Why Your Chef Knife Goes Dull So Quickly?
Knife care & education
Why Your Chef Knife Goes Dull So Quickly
After more than ten years working in the cutlery industry, I started KnifeForest with one goal: to make high-quality knives — and the knowledge to use them well — accessible to every kitchen at an affordable price. A great knife delivers a slicing and cutting experience that genuinely transforms the way you cook. But only if you use it correctly.
The biggest mistake: using a chef knife to chop bones
This is the single most common cause of rapid dulling I see, and it happens in home kitchens everywhere. Chopping through chicken bones, pork ribs, or fish spines places enormous lateral force on a blade designed purely for slicing and rocking cuts through soft to medium ingredients.
For bone work, you need a cleaver. A cleaver has a thick, heavy spine and a wide edge angle — typically 25–35 degrees — built to absorb the shock of hard materials. A chef knife's edge is ground to 15–20 degrees. That thinness gives you effortless precision through vegetables and proteins. Hit a bone with it, and that same geometry becomes a liability.
Cleaver
Thick spine, heavy weight, 25–35° edge. Designed to split bone and cartilage through force without chipping.
Chef knife
Thin 15–20° edge built for precision slicing and chopping vegetables and soft proteins — not bone or hard joints.
Damascus cladding knives: stunning but unforgiving
Modern Damascus clad knives — where a hard high-carbon steel core is wrapped in softer stainless steel layers — are some of the finest cutting tools available. The hard core, typically rated 60–67 HRC on the Rockwell scale, takes an exceptionally sharp edge and holds it beautifully during normal use.
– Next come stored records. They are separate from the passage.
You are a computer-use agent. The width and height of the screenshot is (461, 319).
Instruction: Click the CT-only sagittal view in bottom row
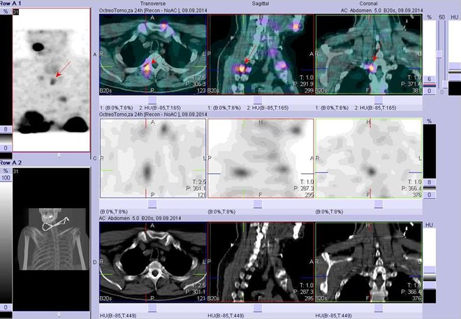click(260, 263)
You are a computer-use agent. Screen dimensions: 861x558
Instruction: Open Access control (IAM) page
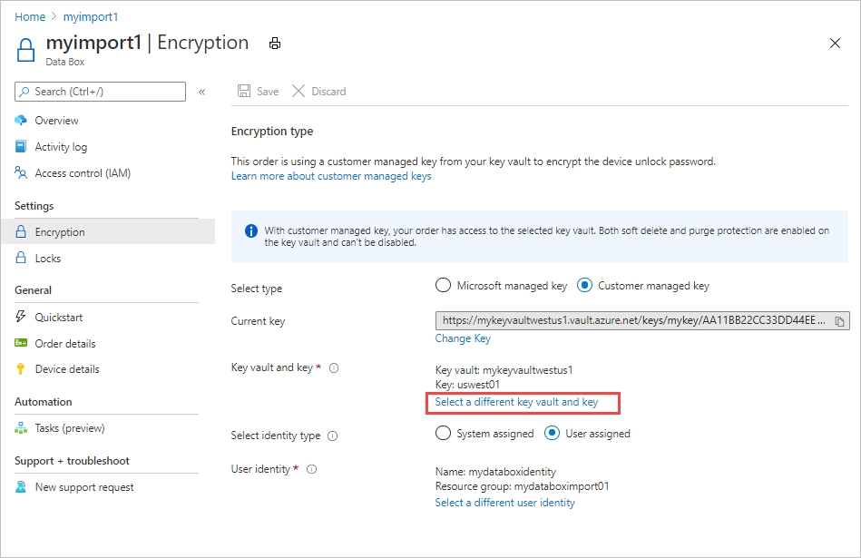[83, 173]
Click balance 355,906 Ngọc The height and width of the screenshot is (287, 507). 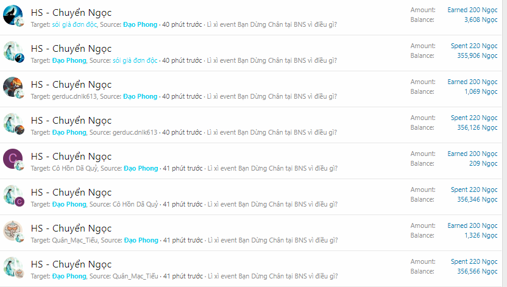click(x=477, y=55)
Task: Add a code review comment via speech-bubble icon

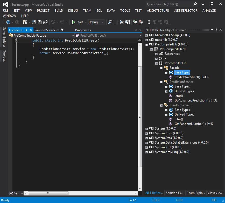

But that hardness comes with a critical trade-off: brittleness. Unlike softer steels that flex under impact, a hard Damascus core will chip or micro-fracture instantly when struck against bone, frozen food, or any hard material. This is not gradual dulling — it is immediate, permanent damage to the blade's core.
⚠ Critical warning
Using a Damascus clad knife on bones or frozen food does not just dull the edge — it chips the hard steel core in a way that cannot be fixed by honing. Professional regrinding is the only option, and even then full recovery is not always possible.
When it gets dull: use a whetstone, not a honing steel
After a few months of regular use, any knife will need resharpening. For modern Damascus clad knives, many people make their second big mistake here: reaching for a honing steel.
Honing steels are designed to realign a soft or semi-hard edge that has folded slightly with use. They work well on standard European-style knives. But on a hard Damascus core, a honing rod does not realign — it chips. The hard steel cannot flex the way a honing rod expects, and the result is micro-chipping along the very edge you are trying to restore.
Whetstone
Removes a controlled layer of steel to form a clean new edge. Works with Damascus hardness. Use 1000 grit for resharpening, 3000–6000 grit to refine and polish the edge.
Honing steel
Designed for softer steels that bend under use. On a hard Damascus core (60+ HRC), causes micro-chipping rather than realignment. Avoid entirely.
Joseph's tip
A 1000/3000 combination whetstone is all most home cooks need. Use the 1000 side when the knife feels noticeably dull, and finish on the 3000 side to refine the edge. Done every few months, this keeps a Damascus knife performing like new for years.
The wrong cutting surface
Glass, ceramic, marble, and metal boards are far harder than knife steel. Every stroke drags the edge against a surface that chips and folds the microscopic teeth that make it sharp. A wooden or soft plastic board has just enough give to let the edge pass cleanly without grinding.
Quick fix
Switch to an end-grain wood or HDPE board. Your edge will last two to three times longer with no other changes whatsoever.
The dishwasher
Dishwashers combine three edge-killers at once: rattling against other utensils during the cycle, high heat that weakens the steel's temper over time, and harsh alkaline detergents that corrode the fine edge. Even one cycle can undo a fresh sharpening. Always hand-wash with mild soap and dry immediately by hand.
Scraping with the blade facing down
After chopping, many cooks scrape food off the board using the blade edge facing down — a completely natural motion that happens to grind the sharpened edge against the surface like running it backward across a whetstone. The fix is simple: flip the knife over and use the spine to scrape. Fifteen seconds of habit change, years of edge life gained.
Every kitchen deserves a sharp knife and the knowledge to keep it that way. Use the right tool for the job, treat your Damascus blade with care, and a quality knife will reward you with years of exceptional cutting performance.